--- Description of the task ---
Transcribe exactly, leaving out pictures, the lines from the one that holds "Image resolution: width=697" through the end of the data below, including both end lines and no others.

--- Data records ---
────────────────

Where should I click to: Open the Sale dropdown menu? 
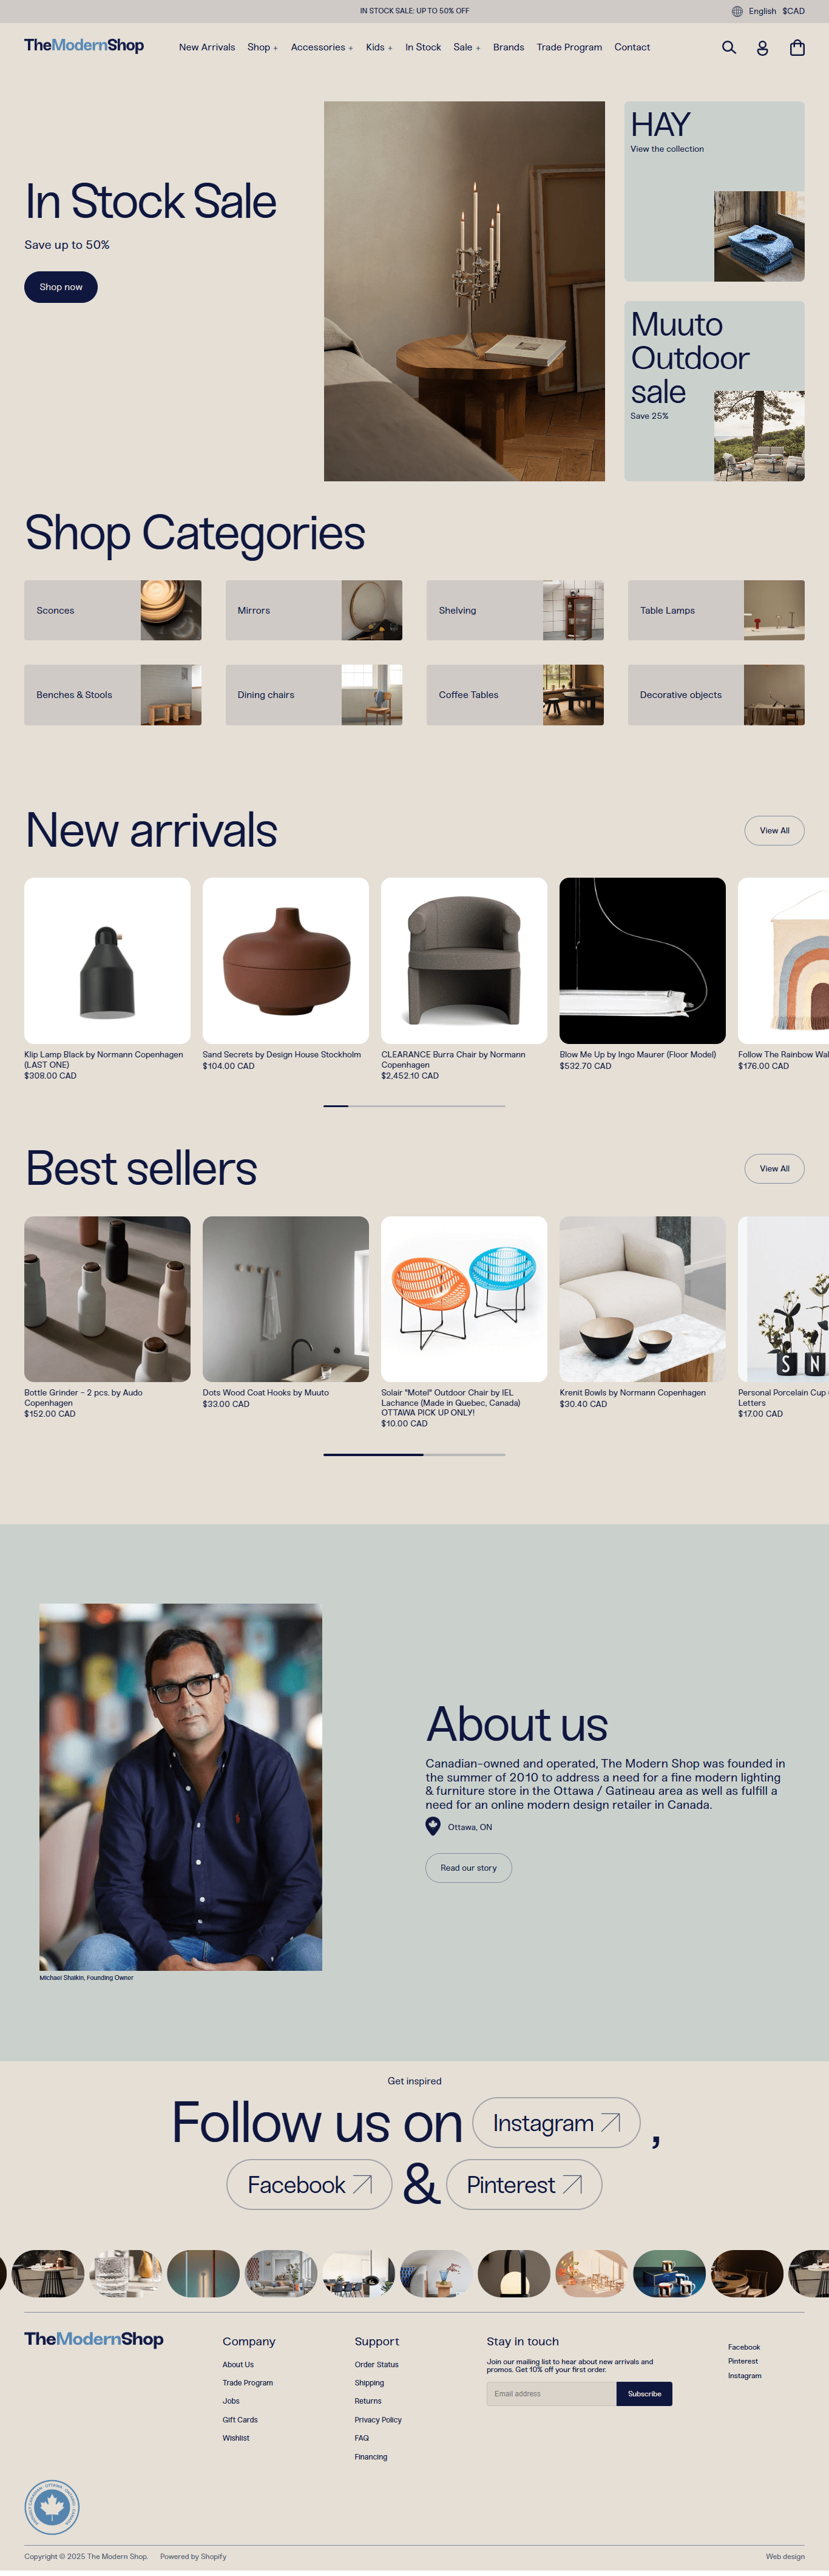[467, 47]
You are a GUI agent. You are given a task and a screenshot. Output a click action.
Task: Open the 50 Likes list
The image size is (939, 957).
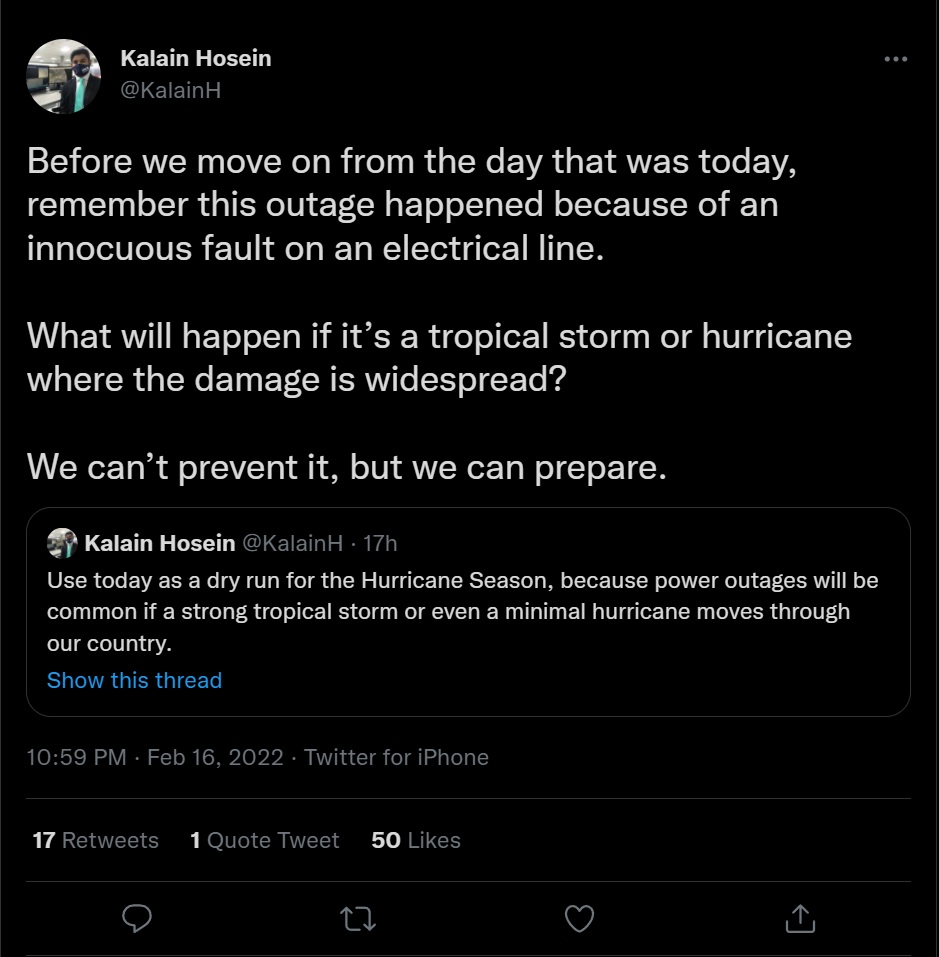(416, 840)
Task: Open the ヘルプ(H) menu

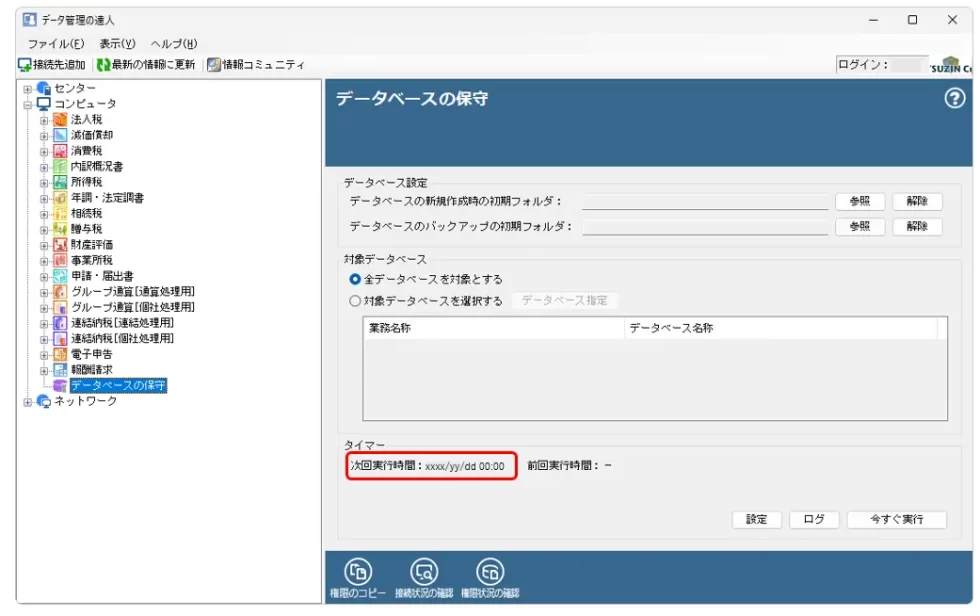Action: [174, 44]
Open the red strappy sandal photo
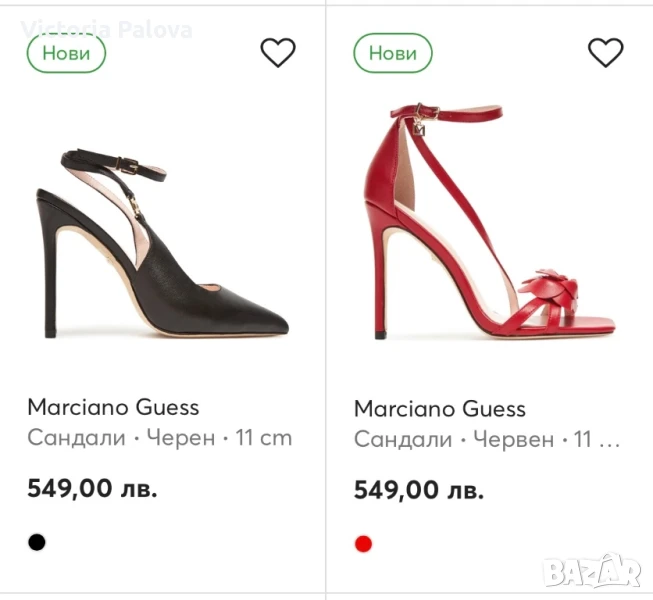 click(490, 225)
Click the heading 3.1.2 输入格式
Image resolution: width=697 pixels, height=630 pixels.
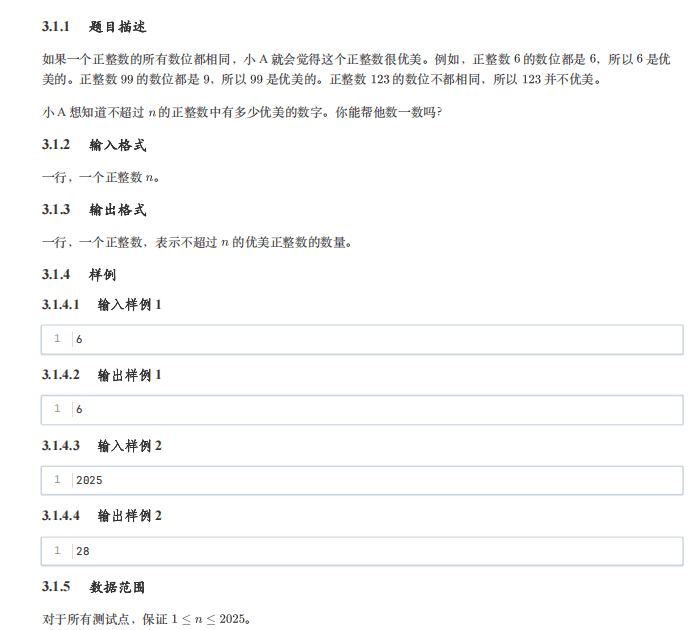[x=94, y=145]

────────────────

--- Answer to the problem ---
Image resolution: width=697 pixels, height=630 pixels.
[x=94, y=145]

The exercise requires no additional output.